Bence asıl anormal olan, bizi asıl endişelendirmesi gereken Mısır'da (Suriye'de de olduğu gibi) hiç birşey olmamış gibi ilişkileri sürdürmemizi isteyen kafadır. Bütün bu suçları yüklenmiş olan darbecileri kalbinden ve aklından silmeyen, silmediği gibi ziyaret edip cesaretlendiren kafa Türkiye içinde de darbeye de katliama da her türlü entrikaya da hala izin veriyor demektir.

Bu arada işin yine reel-politik boyutunu ihmal etmeyelim. Mısır'daki darbeden sonra kar-zarar bilançoları çıkaranların dikkatine sunulmak üzere, geçtiğimiz hafta İstanbul'da düzenlenen 'Halkların İradesine Karşı Darbeler karşısında Dünyanın imtihanı' başlıklı toplantıda Mısır, Suudi Arabistan ve Körfez ülkelerinden katılımcıların ortaya koyduğu ekonomik-politik tabloya iyice bakmalı.

Gerçekten Mısır darbesini destekleyen ülkelerin halihazırdaki ve gelecekteki kayıpları sayarak bitirilecek gibi değil. Mısır ekonomisi zaten çok kötü durumdaydı. Darbeden sonra iyice çökmüş durumda ve bu darbe düzenini devam ettirebilmek ekonomik açıdan maliyeti bir çok ülkenin istikrarını tamamen yok edeceğinin işaretlerini veriyor.

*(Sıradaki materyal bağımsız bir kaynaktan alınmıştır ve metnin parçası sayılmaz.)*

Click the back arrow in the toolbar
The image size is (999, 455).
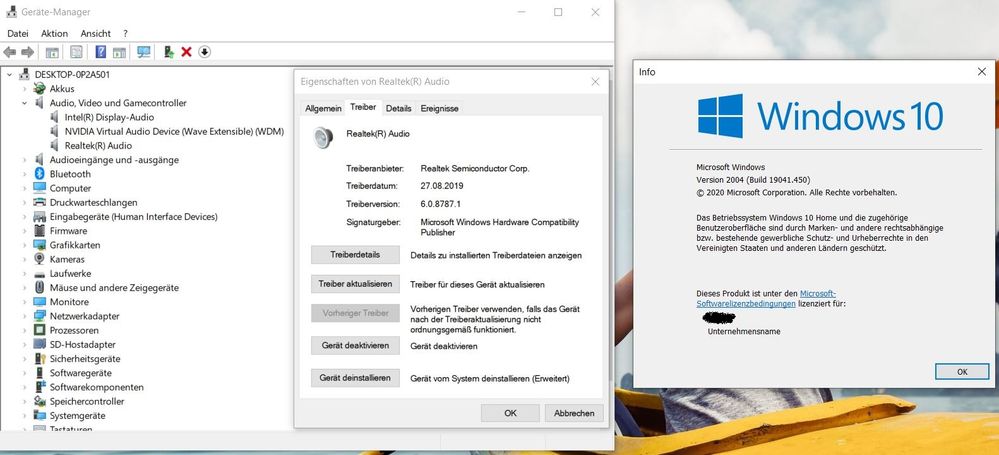10,52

Mısır'da darbeyi kotardı diye isteyenler, S. Arabistan'ın veya Körfez'in güçlü olduğu veya karlı çıktığı zehabına kapılmaya devam etsin. Bu insanlık dışı darbeye verdikleri destek esasen onları ekonomik olarak tam bir batağa sürüklemiş durumda. Bu haliyle Mısır'ın iyice dibi bulmuş ekonomisini ilanihaye finanse etmeye devam etmeleri imkansız. İşin siyasi boyutunu, yani kendi halkları ve uluslararası düzeyde içine yuvarlandıkları rezil durumu saymıyoruz bile.

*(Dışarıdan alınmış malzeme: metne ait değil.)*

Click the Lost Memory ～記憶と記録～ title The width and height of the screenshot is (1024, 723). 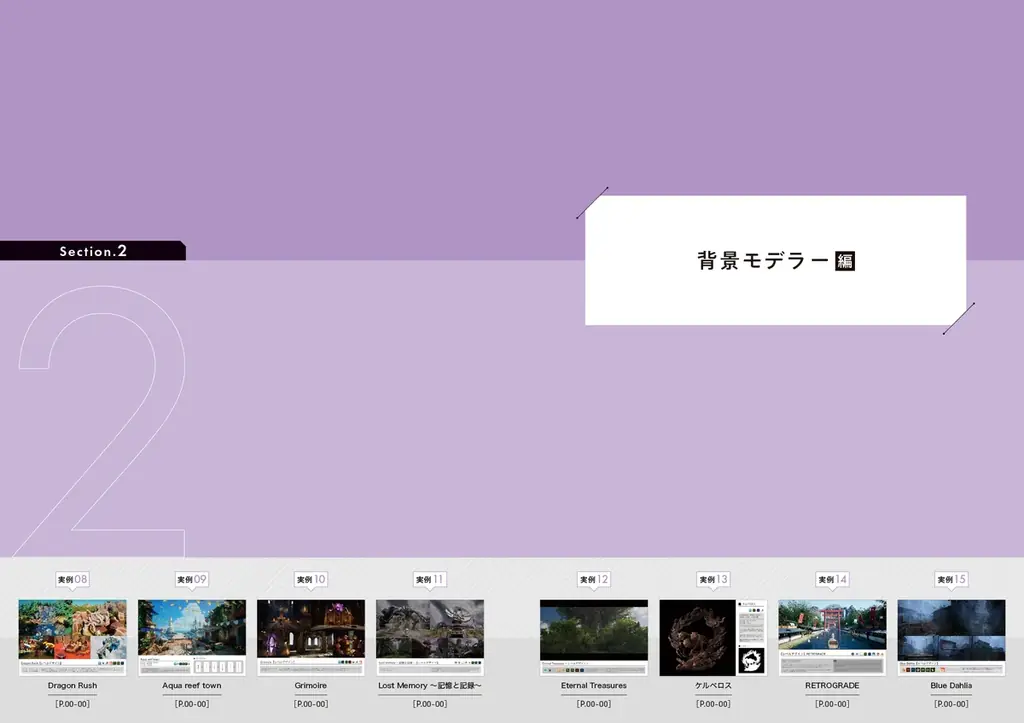pyautogui.click(x=430, y=686)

Türkiye'nin batağa saplanmış olma hayalini çok sevenleri üzecek bir haber şu ki, Mısır'da herkesin kaybettiği bir sosyo-politik felaket olarak darbenin en az zararla dokunduğu ülke yine Türkiye.

Diğerleri, bu saatten sonra bütün enerjilerini ve mesailerini kendilerine bir çıkış yolu bulmakla harcamak zorundalar. Bu ceza da onlara yeter.